Hi again,
Tractoflow has produced good results for me in ~70 datasets with single-shell data (b=750). Now I am aiming to process a subset of 41 subjects with multishell data. My datasets have 8 b0 volumes, 32 b=750 volumes, and 60 b=2000 directions.
I plan to run this on my local HPC server, but I’m running into memory issues when I reach the Eddy step.
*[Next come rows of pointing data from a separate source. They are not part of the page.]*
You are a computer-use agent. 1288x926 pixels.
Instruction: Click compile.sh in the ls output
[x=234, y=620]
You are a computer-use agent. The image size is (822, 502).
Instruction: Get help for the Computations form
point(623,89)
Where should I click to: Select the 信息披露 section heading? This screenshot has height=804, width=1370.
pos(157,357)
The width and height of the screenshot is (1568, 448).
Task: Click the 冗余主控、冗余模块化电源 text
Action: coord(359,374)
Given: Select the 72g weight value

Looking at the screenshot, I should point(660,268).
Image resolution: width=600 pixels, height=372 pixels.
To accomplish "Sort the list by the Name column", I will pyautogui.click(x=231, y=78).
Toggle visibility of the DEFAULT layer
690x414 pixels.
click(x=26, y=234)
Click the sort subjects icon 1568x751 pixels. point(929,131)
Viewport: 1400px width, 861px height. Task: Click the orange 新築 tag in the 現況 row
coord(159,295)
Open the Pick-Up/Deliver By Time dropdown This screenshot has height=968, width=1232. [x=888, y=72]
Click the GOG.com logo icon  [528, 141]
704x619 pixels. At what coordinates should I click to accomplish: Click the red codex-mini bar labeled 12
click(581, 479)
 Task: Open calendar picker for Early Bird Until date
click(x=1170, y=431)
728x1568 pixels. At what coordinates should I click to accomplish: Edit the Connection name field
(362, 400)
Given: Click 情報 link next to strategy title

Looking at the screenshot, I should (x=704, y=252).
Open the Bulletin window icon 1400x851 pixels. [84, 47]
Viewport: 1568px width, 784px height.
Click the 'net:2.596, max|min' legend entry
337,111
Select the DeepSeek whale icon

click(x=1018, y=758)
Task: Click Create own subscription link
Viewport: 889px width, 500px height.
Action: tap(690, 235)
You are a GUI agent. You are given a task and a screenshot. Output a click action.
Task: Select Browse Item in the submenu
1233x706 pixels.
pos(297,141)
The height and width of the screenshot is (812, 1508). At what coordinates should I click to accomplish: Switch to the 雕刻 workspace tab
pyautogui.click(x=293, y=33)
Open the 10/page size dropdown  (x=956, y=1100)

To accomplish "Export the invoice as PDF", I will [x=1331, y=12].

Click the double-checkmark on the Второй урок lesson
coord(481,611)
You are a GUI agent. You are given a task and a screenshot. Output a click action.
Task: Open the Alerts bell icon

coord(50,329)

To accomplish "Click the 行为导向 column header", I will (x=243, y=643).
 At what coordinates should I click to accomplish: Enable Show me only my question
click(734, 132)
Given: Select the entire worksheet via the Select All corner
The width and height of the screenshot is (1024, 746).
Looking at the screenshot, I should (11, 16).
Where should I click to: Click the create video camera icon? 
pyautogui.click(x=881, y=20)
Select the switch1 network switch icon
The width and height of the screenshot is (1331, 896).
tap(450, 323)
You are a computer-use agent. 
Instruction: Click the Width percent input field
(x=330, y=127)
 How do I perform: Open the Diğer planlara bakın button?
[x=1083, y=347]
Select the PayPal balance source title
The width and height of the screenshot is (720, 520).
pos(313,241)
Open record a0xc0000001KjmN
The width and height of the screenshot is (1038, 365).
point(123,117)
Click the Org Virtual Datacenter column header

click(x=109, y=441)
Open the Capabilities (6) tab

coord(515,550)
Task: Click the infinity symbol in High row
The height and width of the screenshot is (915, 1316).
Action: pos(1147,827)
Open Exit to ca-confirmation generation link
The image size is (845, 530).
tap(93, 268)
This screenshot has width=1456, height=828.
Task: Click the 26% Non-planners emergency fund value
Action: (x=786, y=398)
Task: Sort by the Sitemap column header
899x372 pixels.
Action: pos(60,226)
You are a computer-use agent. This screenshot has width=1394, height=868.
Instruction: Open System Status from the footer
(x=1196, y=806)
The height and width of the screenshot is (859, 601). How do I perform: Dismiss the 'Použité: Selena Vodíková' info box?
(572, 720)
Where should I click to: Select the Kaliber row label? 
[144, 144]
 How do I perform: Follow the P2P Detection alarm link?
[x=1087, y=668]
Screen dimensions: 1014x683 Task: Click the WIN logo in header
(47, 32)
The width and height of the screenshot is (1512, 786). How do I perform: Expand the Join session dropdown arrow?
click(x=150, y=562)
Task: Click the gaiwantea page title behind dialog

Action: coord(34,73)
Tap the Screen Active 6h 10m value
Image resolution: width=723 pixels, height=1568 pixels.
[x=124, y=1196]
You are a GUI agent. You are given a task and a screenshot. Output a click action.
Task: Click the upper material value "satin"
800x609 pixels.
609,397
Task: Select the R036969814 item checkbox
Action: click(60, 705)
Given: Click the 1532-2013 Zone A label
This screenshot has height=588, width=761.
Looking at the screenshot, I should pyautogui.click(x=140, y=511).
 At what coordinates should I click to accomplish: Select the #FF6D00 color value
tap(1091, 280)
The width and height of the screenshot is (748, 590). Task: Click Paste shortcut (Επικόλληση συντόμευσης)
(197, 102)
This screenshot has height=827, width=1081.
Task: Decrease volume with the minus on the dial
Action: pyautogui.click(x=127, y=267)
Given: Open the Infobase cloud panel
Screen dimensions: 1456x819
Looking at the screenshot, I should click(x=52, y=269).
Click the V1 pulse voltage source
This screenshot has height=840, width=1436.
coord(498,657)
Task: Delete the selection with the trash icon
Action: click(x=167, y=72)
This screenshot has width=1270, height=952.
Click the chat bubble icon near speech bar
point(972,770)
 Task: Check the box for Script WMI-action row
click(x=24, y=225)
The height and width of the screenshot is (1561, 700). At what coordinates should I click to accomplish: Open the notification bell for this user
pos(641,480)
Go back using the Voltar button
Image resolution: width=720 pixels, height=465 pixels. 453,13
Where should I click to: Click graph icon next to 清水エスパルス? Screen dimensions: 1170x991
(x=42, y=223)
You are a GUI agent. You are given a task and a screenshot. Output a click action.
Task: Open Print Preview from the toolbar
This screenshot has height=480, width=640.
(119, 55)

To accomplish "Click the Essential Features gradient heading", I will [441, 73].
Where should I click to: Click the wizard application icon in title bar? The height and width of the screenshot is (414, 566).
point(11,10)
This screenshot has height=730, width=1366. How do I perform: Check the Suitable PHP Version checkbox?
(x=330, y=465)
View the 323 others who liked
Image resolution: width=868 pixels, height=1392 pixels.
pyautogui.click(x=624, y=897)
Here’s an example command and my process so far:
nextflow -c /home/blgeerae/Programs/tractoflow-2.0.0/singularity.conf run /home/blgeerae/Programs/tractoflow-2.0.0/main.nf --root /home/blgeerae/Data/tractoflow/Multishell --dti_shells "0 750" --fodf_shells "0 750 2000" -with-singularity /home/blgeerae/Programs/tractoflow-2.0.0/tractoflow_2.0.0_8b39aee_2019_04_26.img -resume
-
I have tried running tractoflow on the full data cohort (41 datasets, 100 volumes each), allocating 40 cpus and 185GB memory, the process had insufficient memory and stalled, I cancelled it after 6 days of processing. Here’s the command:
-
Next I thought I would run subjects in parallel, submitting 41 separate jobs. To facilitate this, all subject data was moved into individual folders and each script was pointed to a different --root directory. All scripts were executed from the same directory, I hoped that would mean that all results would be deposited in the same /results/ folder (but also all scripts use the same /work/ folder). For these I tried adding the --processes 8 or --processes 4 flag with 8 cpus and 32GB memory allocated, but no job has successfully completed yet. A couple different errors have popped up:
-
Process requirement exceed available CPUs -- req:8; avail: 4
, this appeared on a job with 8 cpus allocated and the --processes 4 flag, oddly -
ERROR ~ Unable to acquire lock on session with ID 48e8c351-9ab9-46b1-ae63-8anaanf61503
or a similar ID. This has appeared on many different jobs. - Other jobs have continued to run until they reached the time limit, with none completing and none successfully completing the eddy step.
-
So, a couple questions:
- Can anyone comment on how much memory I should allocate to successfully process multishell data with 92 directions and 8 b0s? Either one unified script or a separate script for each subject.
- Is this ‘unable to acquire lock…’ error due to multiple tractoflow jobs running in the same directory, accessing the same /work/ and /results/ folders? I hoped this would be simpler than creating a separate folder for each job and consolidating results later.
I know I can skip the eddy step but if possible I’d prefer to keep it, to keep methods the same between my single shell and multishell processing.
Thank you for your time!